Bila lalu pemerintah mensahkan Undang-undang pornografi dengan tujuan utama untuk menjerat raksasa industri pornografi ini, apakah lantas kita masih tidak setuju? Bayangkan kalau kita sudah membentengi anak kita sedemikian rupa tapi kemudian dia diperkosa dan disodomi karena lingkungan yang kacau balau. Hii..amit-amit, naudzubillah. Ah..masa urusannya hanya karena anak-anak lantas dibuatkan undang-undang! Menyepelekan masalah anak-anak? Jangan lupa, target raksasa industri pornografi itu memang utamanya anak-anak! Bayangkan kalau sebagian besar anak-anak dan remaja Indonesia telah memiliki mental model porno akibat keseringan mengakses hal-hal porno sebelum matang usianya. Menurut penelitian Judith A. Reisman, candu pornografi bisa mengakibatkan kerusakan otak permanen! Meski penelitian tentang kerusakan otak permanen ini oleh sebagian orang dibantah dan dianggap hanya kampanye anti pornografi, tapi secara common sense saja, jelas anak-anak yang sudah addict terhadap pornografi, tentu akan dipertanyakan kualitasnya kelak. Bagaimana akibatnya terhadap cara berpikir dan perilaku mereka nanti? Bayangkan dampaknya 5 atau 10 tahun lagi ketika mereka sudah beranjak dewasa. Dan jumlah mereka memenuhi sebagian besar rakyat Indonesia, bayangkan! Kualitas manusia seperti apa yang akan tumbuh di Indonesia?
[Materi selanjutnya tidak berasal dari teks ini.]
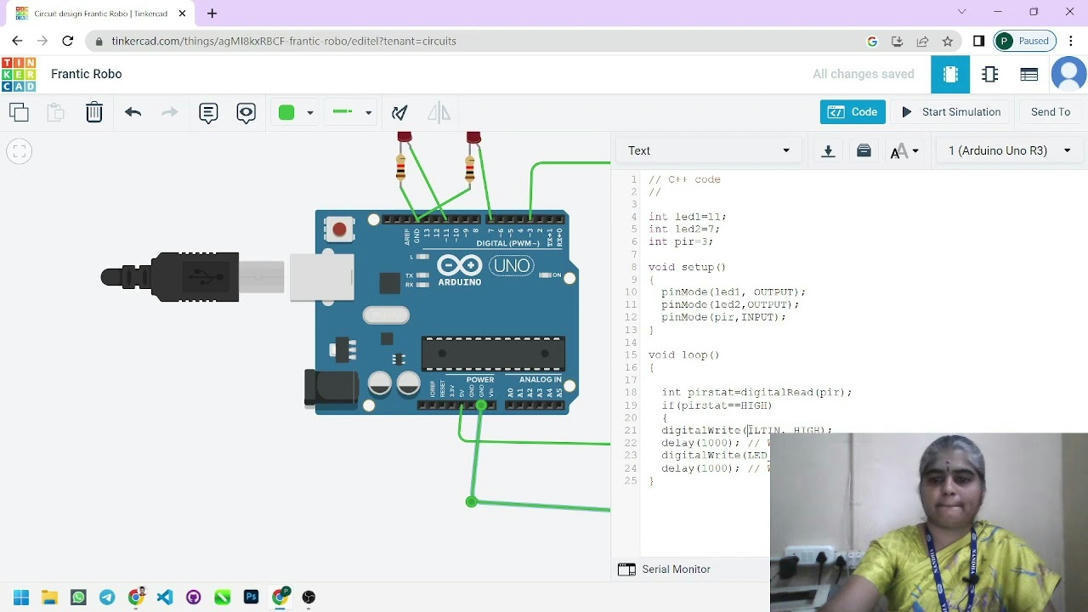Download the Arduino code
Viewport: 1088px width, 612px height.
click(827, 150)
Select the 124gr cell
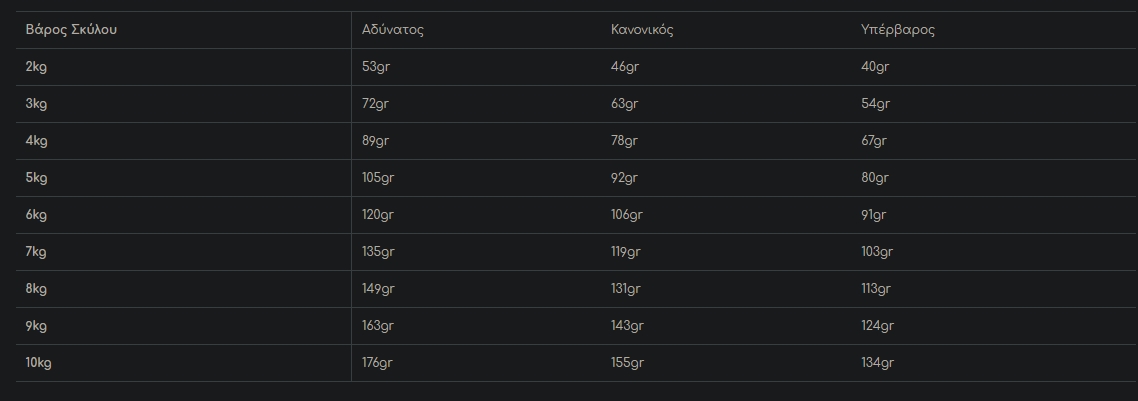Screen dimensions: 1138x401 (x=877, y=326)
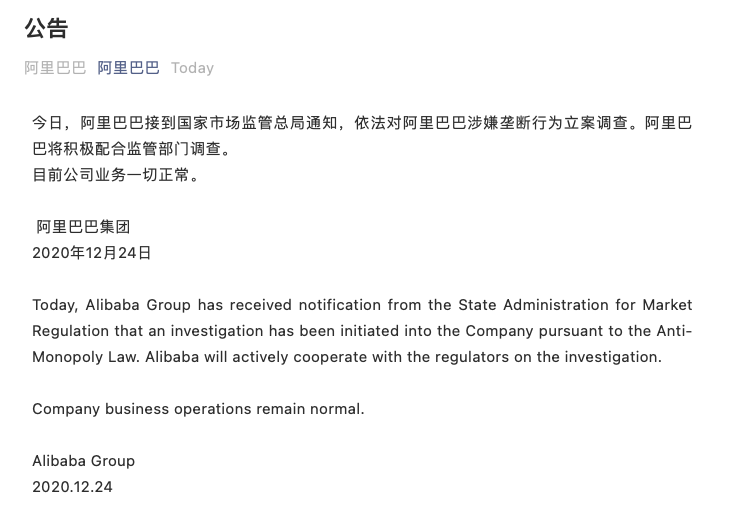Click the signature 阿里巴巴集团
This screenshot has height=529, width=747.
[x=83, y=227]
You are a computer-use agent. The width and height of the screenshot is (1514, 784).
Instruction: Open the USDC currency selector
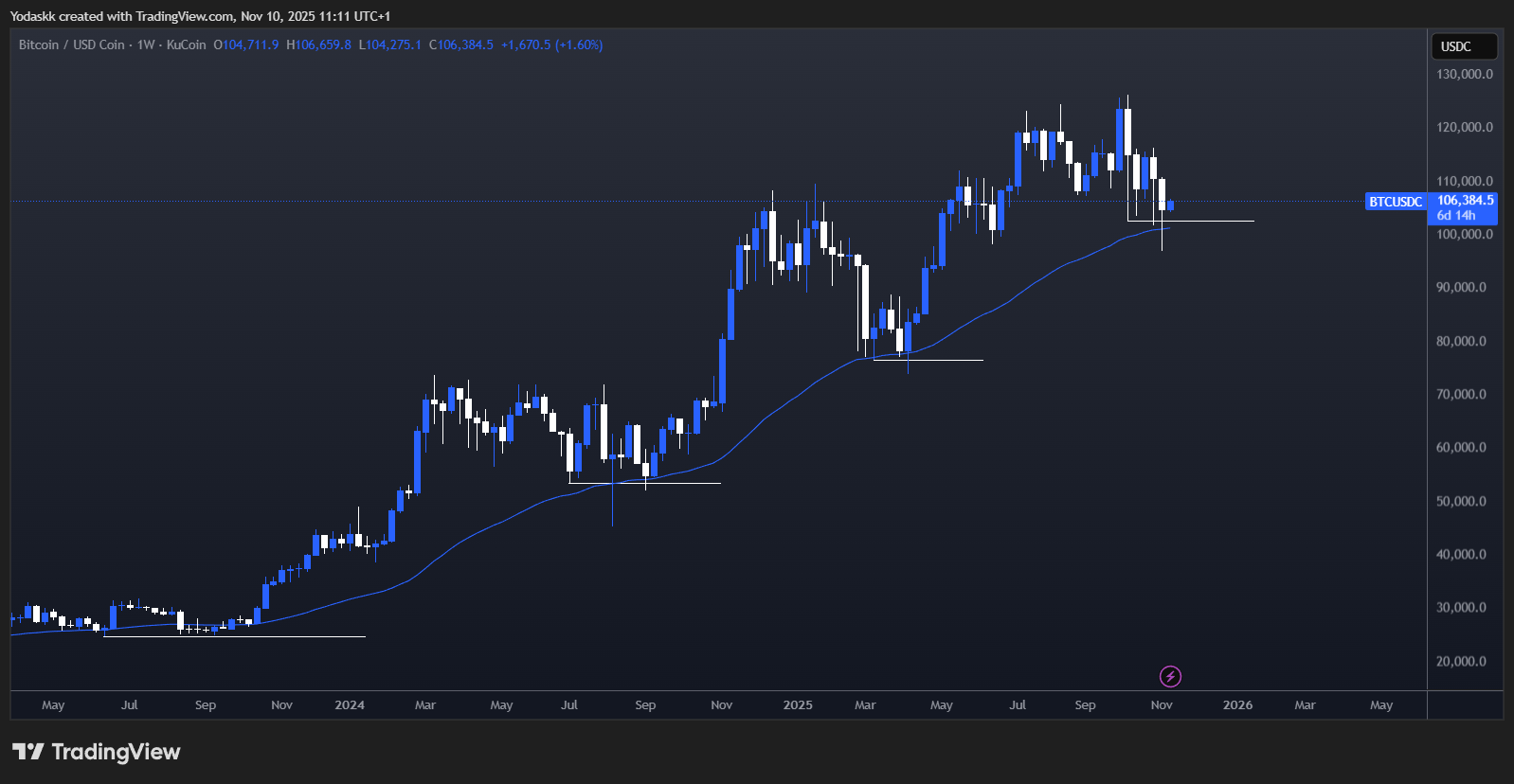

Begitulah akibatnya kalau sang raksasa dibiarkan merajalela, sementara sungguh sedikit anak-anak yang terbentengi. Terlalu berlebihan? Silahkan ulik sendiri. Aku sendiri malu, sempat mempertanyakan tentang pentingnya RUU ini dan protes sana sini padahal aku tak tahu dasarnya, tujuan utamanya, dan apa yang terjadi di kalangan atas sana. Ternyata ada masalah besar disana. Jadi buat apa UU pornografi? Bertanyalah pada hati nurani! Dan yang lebih penting lagi, akankah kita berdiam diri?